Le financement de l’AFDL a ainsi été gagé sur les gisements miniers et les perspectives de leur mise en valeur après conflit. Des contrats miniers avec des sociétés américaines, zimbabweennes, sud-africaines rapidement conclus – et dénoncés depuis pour certains d’entre eux – ont fourni l’argent frais nécessaire à la poursuite de la guerre. Les vrais problèmes pour Kabila ont commencé avec la paix et les exigences des alliés, surtout celles des « parrains », portant sur la répartition des « richesses » retrouvées du Congo. Kigali et Kampala eurent tendance à les considérer comme un butin qui devait couvrir, au minimum, leurs frais de guerre puis ceux de l’occupation de facto des régions orientales. Le pillage, forme guerrière de l’économie de rente, était inéluctable, dès lors que l’appropriation des ressources congolaises, de moteur de la guerre, en devenait le principal enjeu.

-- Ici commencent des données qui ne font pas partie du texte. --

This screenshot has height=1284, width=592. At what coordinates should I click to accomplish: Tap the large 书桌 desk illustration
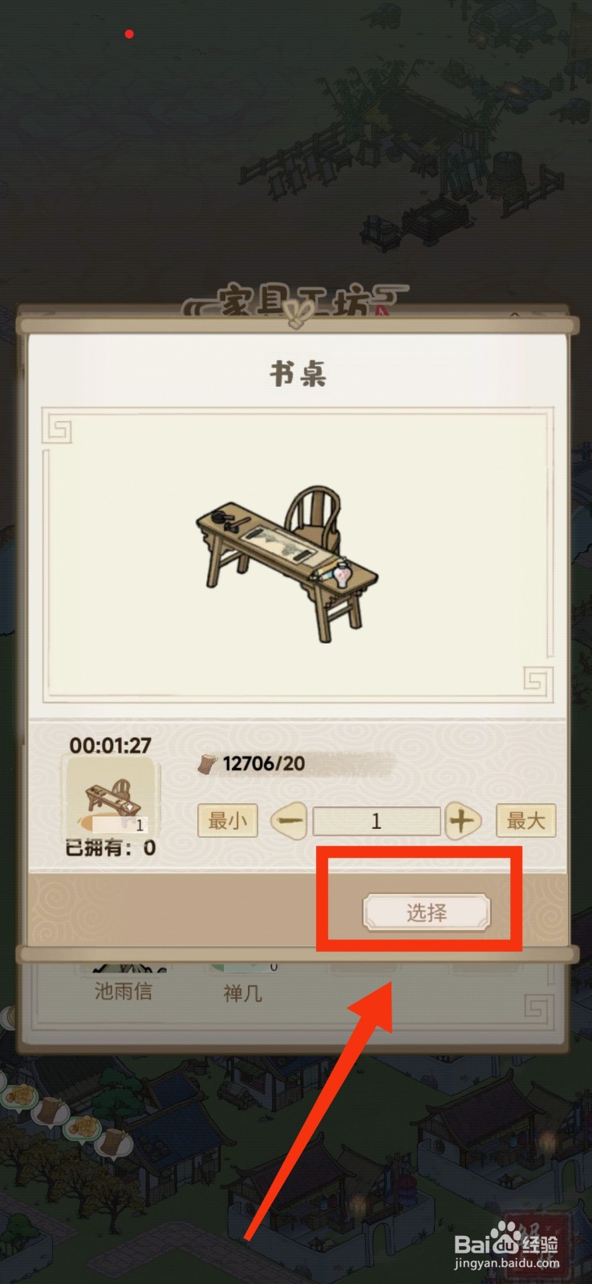point(286,562)
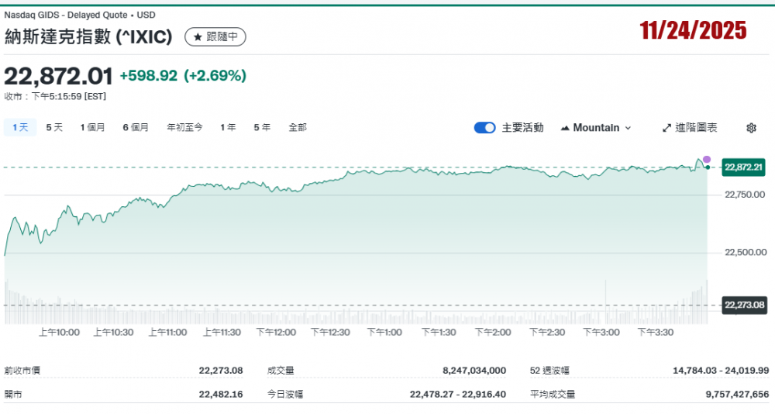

La deuxième guerre du Congo : guerre civile ou guerre continentale ?
Moins de quinze mois après son entrée à Kinshasa, Laurent-Désiré Kabila rompit avec ceux qui avaient été les principaux artisans de sa victoire en se libérant de leur tutelle par un train de mesures prises le 2 août 1998 à l’encontre principalement des militaires rwandais qui s’étaient comportés à Kinshasa comme en pays conquis. La rupture, à laquelle les différents protagonistes se préparaient, fut suivie par la formation immédiate d’un mouvement rebelle, le Rassemblement congolais pour la démocratie (RCD), paravent derrière lequel agissaient le Rwanda et l’Ouganda, désormais adversaires résolus de leur ancien protégé. Très vite, les régions orientales et septentrionales furent sous contrôle de la rébellion. En revanche, les stratèges rwandais échouèrent dans une tentative audacieuse de prendre Kinshasa à revers : s’étant emparés du camp militaire de Kitona, à l’extrême ouest du Congo, grâce à une opération aéroportée à 1 800 kilomètres de leur base, leurs troupes d’élite ne parvinrent pas à prendre la capitale congolaise. Elles se heurtèrent à une farouche résistance des Kinois, et à l’intervention des alliés de Kabila. Ces combattants expérimentés furent vaincus par l’immensité du pays qui les coupait de leurs bases arrière, et par le sursaut patriotique de Congolais qui avaient développé un vif sentiment antitutsi durant la période où ils s’étaient sentis occupés par « les gens de l’Est».[11]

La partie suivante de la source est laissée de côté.